Tip 2: Discuss treatment options and costs with your doctor

* Use your plan’s preventive health care services.
* Do not put off getting care. If you do have a health problem, the sooner you get care, the better.
* Do not skip doses of a medicine to make it last longer.
* Ask your doctor how to get urgent care so you can be prepared.
* Ask how to get care at night and on the weekends.

Tip 3: Do not pay a bill before you understand it

* Usually, a provider in your health plan’s network should bill you only for your deductible, co-pay, or co-insurance. If you get a bill for another cost, call your plan. If the plan says you have to pay and you disagree, you can file a complaint.
* Do not send a payment if you receive a letter that says “This is not a bill.” It may look like a bill, but it is not one.
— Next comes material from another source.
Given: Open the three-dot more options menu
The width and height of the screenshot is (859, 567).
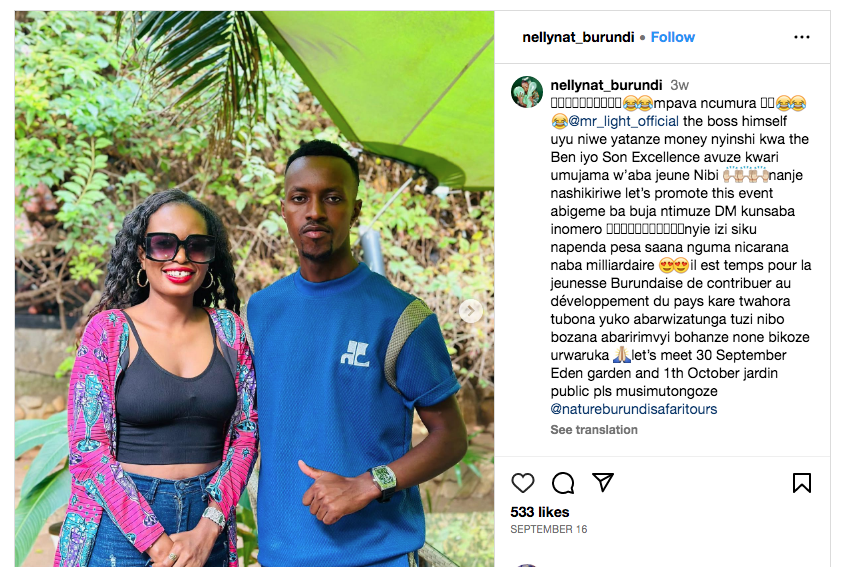Looking at the screenshot, I should tap(801, 37).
Tip 4: If you buy health insurance, compare costs and benefits

* The plan that costs the least may not be right for you, if it does not cover the services you need most. Here’s how to get started.

Tip 5: Stay insured

* Try to stay insured even if your job ends or your benefits are cut. Find out about your rights. Ask your employer and your plan about your rights and options for keeping coverage.

Tip 6: Ask if your employer offers a flexible spending account

* This is a short-term savings account. You can set aside pre-tax income and use it to pay for health care during the year. You must spend all the money in your account each year.